◆ **How to complete this task**:
Each record beneath this sentence is to be transcribed exactly as it reads.

◆ **Task data**:
..............................
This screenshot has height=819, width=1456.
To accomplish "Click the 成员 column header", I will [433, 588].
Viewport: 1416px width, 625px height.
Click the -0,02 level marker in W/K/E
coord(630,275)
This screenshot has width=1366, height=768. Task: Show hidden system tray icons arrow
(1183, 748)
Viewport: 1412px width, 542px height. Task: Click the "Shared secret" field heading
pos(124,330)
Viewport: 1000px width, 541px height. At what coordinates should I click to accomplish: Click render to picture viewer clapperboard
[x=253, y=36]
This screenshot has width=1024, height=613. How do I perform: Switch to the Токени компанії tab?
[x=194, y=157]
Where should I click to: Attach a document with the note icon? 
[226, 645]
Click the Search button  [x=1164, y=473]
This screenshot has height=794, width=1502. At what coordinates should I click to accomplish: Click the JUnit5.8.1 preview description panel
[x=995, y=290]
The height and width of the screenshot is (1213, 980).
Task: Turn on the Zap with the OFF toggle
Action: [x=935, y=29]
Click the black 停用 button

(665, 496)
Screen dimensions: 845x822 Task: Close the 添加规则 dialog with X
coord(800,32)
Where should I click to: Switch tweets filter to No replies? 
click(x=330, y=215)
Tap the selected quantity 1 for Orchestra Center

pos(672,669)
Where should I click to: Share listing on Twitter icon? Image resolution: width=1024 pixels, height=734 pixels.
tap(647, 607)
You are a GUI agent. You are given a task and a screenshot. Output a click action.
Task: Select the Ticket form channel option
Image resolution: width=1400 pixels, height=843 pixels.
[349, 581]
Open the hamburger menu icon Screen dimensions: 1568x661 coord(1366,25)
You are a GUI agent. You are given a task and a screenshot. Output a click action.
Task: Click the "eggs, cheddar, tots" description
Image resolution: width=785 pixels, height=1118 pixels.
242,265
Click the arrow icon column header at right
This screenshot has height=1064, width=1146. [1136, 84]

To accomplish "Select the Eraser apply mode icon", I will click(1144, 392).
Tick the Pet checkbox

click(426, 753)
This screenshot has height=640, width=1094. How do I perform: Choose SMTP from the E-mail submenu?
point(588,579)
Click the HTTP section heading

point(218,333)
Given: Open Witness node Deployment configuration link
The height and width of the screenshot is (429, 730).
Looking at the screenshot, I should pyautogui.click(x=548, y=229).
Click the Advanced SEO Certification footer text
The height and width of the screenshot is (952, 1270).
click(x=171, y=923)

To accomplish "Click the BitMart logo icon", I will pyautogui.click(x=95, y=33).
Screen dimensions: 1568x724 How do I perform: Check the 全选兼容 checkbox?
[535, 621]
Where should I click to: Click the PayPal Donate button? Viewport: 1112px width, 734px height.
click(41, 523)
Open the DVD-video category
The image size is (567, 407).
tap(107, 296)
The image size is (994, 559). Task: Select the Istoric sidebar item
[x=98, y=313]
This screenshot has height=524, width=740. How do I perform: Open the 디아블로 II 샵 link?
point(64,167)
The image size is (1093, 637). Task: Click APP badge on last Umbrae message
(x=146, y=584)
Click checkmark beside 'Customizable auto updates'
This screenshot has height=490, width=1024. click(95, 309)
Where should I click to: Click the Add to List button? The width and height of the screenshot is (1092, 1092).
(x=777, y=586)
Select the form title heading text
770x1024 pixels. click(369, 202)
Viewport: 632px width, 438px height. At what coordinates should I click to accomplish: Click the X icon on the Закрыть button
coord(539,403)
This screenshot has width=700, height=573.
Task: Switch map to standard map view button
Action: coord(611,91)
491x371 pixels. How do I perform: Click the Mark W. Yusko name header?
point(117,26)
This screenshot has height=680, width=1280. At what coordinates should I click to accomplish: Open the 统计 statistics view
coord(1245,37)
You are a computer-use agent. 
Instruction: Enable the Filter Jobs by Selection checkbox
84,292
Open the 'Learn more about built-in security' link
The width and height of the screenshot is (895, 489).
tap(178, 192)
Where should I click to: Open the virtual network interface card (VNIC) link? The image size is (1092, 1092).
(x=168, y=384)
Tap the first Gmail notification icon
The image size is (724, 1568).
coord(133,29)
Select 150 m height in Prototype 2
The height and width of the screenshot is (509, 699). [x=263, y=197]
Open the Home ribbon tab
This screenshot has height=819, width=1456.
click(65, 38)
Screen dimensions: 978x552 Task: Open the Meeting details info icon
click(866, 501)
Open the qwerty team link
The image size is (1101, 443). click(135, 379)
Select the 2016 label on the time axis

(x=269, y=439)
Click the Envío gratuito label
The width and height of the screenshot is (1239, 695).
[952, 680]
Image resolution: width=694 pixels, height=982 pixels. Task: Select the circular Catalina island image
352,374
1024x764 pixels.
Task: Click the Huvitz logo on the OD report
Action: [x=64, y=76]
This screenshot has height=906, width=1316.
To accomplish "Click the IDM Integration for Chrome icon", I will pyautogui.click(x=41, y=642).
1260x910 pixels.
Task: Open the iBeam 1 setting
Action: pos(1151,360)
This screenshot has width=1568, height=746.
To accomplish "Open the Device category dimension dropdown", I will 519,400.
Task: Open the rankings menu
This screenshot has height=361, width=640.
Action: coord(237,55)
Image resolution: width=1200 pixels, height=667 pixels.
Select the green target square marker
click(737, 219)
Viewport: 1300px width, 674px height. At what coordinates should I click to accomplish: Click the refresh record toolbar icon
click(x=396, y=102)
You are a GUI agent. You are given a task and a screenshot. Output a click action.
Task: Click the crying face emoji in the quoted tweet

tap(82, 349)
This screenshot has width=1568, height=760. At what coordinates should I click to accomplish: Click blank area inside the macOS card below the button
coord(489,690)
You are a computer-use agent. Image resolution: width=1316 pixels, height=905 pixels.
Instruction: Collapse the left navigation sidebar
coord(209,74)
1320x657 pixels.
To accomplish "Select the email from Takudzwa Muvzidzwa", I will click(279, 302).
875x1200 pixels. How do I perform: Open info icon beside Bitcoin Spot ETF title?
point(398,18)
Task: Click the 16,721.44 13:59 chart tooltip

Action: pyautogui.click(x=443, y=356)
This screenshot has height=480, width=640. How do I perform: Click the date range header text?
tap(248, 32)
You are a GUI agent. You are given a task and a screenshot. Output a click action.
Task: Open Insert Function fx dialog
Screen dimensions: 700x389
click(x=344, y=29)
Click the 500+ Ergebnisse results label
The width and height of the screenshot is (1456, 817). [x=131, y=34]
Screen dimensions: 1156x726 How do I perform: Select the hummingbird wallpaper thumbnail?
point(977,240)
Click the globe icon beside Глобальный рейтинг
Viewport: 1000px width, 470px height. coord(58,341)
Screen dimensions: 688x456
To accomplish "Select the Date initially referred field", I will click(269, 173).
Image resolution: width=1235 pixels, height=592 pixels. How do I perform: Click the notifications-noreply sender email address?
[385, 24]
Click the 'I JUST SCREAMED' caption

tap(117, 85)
..............................
◆ **Output for this task**:
This screenshot has height=819, width=1456.
To accomplish "Click the 成员 column header", I will [433, 588].
Viewport: 1416px width, 625px height.
Click the -0,02 level marker in W/K/E
coord(630,275)
This screenshot has width=1366, height=768. Task: Show hidden system tray icons arrow
(1183, 748)
Viewport: 1412px width, 542px height. Task: Click the "Shared secret" field heading
pos(124,330)
Viewport: 1000px width, 541px height. At what coordinates should I click to accomplish: Click render to picture viewer clapperboard
[x=253, y=36]
This screenshot has width=1024, height=613. How do I perform: Switch to the Токени компанії tab?
[x=194, y=157]
Where should I click to: Attach a document with the note icon? 
[226, 645]
Click the Search button  [x=1164, y=473]
This screenshot has height=794, width=1502. At what coordinates should I click to accomplish: Click the JUnit5.8.1 preview description panel
[x=995, y=290]
The height and width of the screenshot is (1213, 980).
Task: Turn on the Zap with the OFF toggle
Action: [x=935, y=29]
Click the black 停用 button

(665, 496)
Screen dimensions: 845x822 Task: Close the 添加规则 dialog with X
coord(800,32)
Where should I click to: Switch tweets filter to No replies? 
click(x=330, y=215)
Tap the selected quantity 1 for Orchestra Center

pos(672,669)
Where should I click to: Share listing on Twitter icon? Image resolution: width=1024 pixels, height=734 pixels.
tap(647, 607)
You are a GUI agent. You are given a task and a screenshot. Output a click action.
Task: Select the Ticket form channel option
Image resolution: width=1400 pixels, height=843 pixels.
[349, 581]
Open the hamburger menu icon Screen dimensions: 1568x661 coord(1366,25)
You are a GUI agent. You are given a task and a screenshot. Output a click action.
Task: Click the "eggs, cheddar, tots" description
Image resolution: width=785 pixels, height=1118 pixels.
242,265
Click the arrow icon column header at right
This screenshot has height=1064, width=1146. [1136, 84]

To accomplish "Select the Eraser apply mode icon", I will click(1144, 392).
Tick the Pet checkbox

click(426, 753)
This screenshot has height=640, width=1094. How do I perform: Choose SMTP from the E-mail submenu?
point(588,579)
Click the HTTP section heading

point(218,333)
Given: Open Witness node Deployment configuration link
The height and width of the screenshot is (429, 730).
Looking at the screenshot, I should pyautogui.click(x=548, y=229).
Click the Advanced SEO Certification footer text
The height and width of the screenshot is (952, 1270).
click(x=171, y=923)

To accomplish "Click the BitMart logo icon", I will pyautogui.click(x=95, y=33).
Screen dimensions: 1568x724 How do I perform: Check the 全选兼容 checkbox?
[535, 621]
Where should I click to: Click the PayPal Donate button? Viewport: 1112px width, 734px height.
click(41, 523)
Open the DVD-video category
The image size is (567, 407).
tap(107, 296)
The image size is (994, 559). Task: Select the Istoric sidebar item
[x=98, y=313]
This screenshot has height=524, width=740. How do I perform: Open the 디아블로 II 샵 link?
point(64,167)
The image size is (1093, 637). Task: Click APP badge on last Umbrae message
(x=146, y=584)
Click checkmark beside 'Customizable auto updates'
This screenshot has height=490, width=1024. click(95, 309)
Where should I click to: Click the Add to List button? The width and height of the screenshot is (1092, 1092).
(x=777, y=586)
Select the form title heading text
770x1024 pixels. click(369, 202)
Viewport: 632px width, 438px height. At what coordinates should I click to accomplish: Click the X icon on the Закрыть button
coord(539,403)
This screenshot has width=700, height=573.
Task: Switch map to standard map view button
Action: coord(611,91)
491x371 pixels. How do I perform: Click the Mark W. Yusko name header?
point(117,26)
This screenshot has height=680, width=1280. At what coordinates should I click to accomplish: Open the 统计 statistics view
coord(1245,37)
You are a computer-use agent. 
Instruction: Enable the Filter Jobs by Selection checkbox
84,292
Open the 'Learn more about built-in security' link
The width and height of the screenshot is (895, 489).
tap(178, 192)
Where should I click to: Open the virtual network interface card (VNIC) link? The image size is (1092, 1092).
(x=168, y=384)
Tap the first Gmail notification icon
The image size is (724, 1568).
coord(133,29)
Select 150 m height in Prototype 2
The height and width of the screenshot is (509, 699). [x=263, y=197]
Open the Home ribbon tab
This screenshot has height=819, width=1456.
click(65, 38)
Screen dimensions: 978x552 Task: Open the Meeting details info icon
click(866, 501)
Open the qwerty team link
The image size is (1101, 443). click(135, 379)
Select the 2016 label on the time axis

(x=269, y=439)
Click the Envío gratuito label
The width and height of the screenshot is (1239, 695).
[952, 680]
Image resolution: width=694 pixels, height=982 pixels. Task: Select the circular Catalina island image
352,374
1024x764 pixels.
Task: Click the Huvitz logo on the OD report
Action: [x=64, y=76]
This screenshot has height=906, width=1316.
To accomplish "Click the IDM Integration for Chrome icon", I will pyautogui.click(x=41, y=642).
1260x910 pixels.
Task: Open the iBeam 1 setting
Action: pos(1151,360)
This screenshot has width=1568, height=746.
To accomplish "Open the Device category dimension dropdown", I will 519,400.
Task: Open the rankings menu
This screenshot has height=361, width=640.
Action: coord(237,55)
Image resolution: width=1200 pixels, height=667 pixels.
Select the green target square marker
click(737, 219)
Viewport: 1300px width, 674px height. At what coordinates should I click to accomplish: Click the refresh record toolbar icon
click(x=396, y=102)
You are a GUI agent. You are given a task and a screenshot. Output a click action.
Task: Click the crying face emoji in the quoted tweet

tap(82, 349)
This screenshot has width=1568, height=760. At what coordinates should I click to accomplish: Click blank area inside the macOS card below the button
coord(489,690)
You are a computer-use agent. Image resolution: width=1316 pixels, height=905 pixels.
Instruction: Collapse the left navigation sidebar
coord(209,74)
1320x657 pixels.
To accomplish "Select the email from Takudzwa Muvzidzwa", I will click(279, 302).
875x1200 pixels. How do I perform: Open info icon beside Bitcoin Spot ETF title?
point(398,18)
Task: Click the 16,721.44 13:59 chart tooltip

Action: pyautogui.click(x=443, y=356)
This screenshot has height=480, width=640. How do I perform: Click the date range header text?
tap(248, 32)
You are a GUI agent. You are given a task and a screenshot. Output a click action.
Task: Open Insert Function fx dialog
Screen dimensions: 700x389
click(x=344, y=29)
Click the 500+ Ergebnisse results label
The width and height of the screenshot is (1456, 817). [x=131, y=34]
Screen dimensions: 1156x726 How do I perform: Select the hummingbird wallpaper thumbnail?
point(977,240)
Click the globe icon beside Глобальный рейтинг
Viewport: 1000px width, 470px height. coord(58,341)
Screen dimensions: 688x456
To accomplish "Select the Date initially referred field", I will click(269, 173).
Image resolution: width=1235 pixels, height=592 pixels. How do I perform: Click the notifications-noreply sender email address?
[385, 24]
Click the 'I JUST SCREAMED' caption

tap(117, 85)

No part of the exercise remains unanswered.